Rewrite the listing below with "thumbnail" swapped for "preview" wherever it appears, leaving everything else untouched.
▬▬▬▬▬▬▬▬▬▬
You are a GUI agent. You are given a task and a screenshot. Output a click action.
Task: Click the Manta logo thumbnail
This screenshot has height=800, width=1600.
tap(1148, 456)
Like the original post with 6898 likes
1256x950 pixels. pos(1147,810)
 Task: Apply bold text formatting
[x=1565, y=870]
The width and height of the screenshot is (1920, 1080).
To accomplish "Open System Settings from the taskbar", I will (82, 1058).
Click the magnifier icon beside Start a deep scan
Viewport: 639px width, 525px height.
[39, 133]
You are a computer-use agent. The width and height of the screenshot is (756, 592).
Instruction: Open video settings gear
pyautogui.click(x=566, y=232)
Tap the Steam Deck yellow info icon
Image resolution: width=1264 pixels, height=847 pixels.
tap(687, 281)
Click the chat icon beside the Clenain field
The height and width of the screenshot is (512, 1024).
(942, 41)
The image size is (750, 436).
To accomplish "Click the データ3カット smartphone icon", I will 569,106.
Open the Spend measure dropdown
▬▬▬▬▬▬▬▬▬▬
### Solution to this problem
You are a GUI agent. You are given a task and a screenshot. Output a click action.
Task: Click the Manta logo preview
This screenshot has height=800, width=1600.
tap(1148, 456)
Like the original post with 6898 likes
1256x950 pixels. pos(1147,810)
 Task: Apply bold text formatting
[x=1565, y=870]
The width and height of the screenshot is (1920, 1080).
To accomplish "Open System Settings from the taskbar", I will (82, 1058).
Click the magnifier icon beside Start a deep scan
Viewport: 639px width, 525px height.
[39, 133]
You are a computer-use agent. The width and height of the screenshot is (756, 592).
Instruction: Open video settings gear
pyautogui.click(x=566, y=232)
Tap the Steam Deck yellow info icon
Image resolution: width=1264 pixels, height=847 pixels.
tap(687, 281)
Click the chat icon beside the Clenain field
The height and width of the screenshot is (512, 1024).
(942, 41)
The image size is (750, 436).
To accomplish "Click the データ3カット smartphone icon", I will 569,106.
Open the Spend measure dropdown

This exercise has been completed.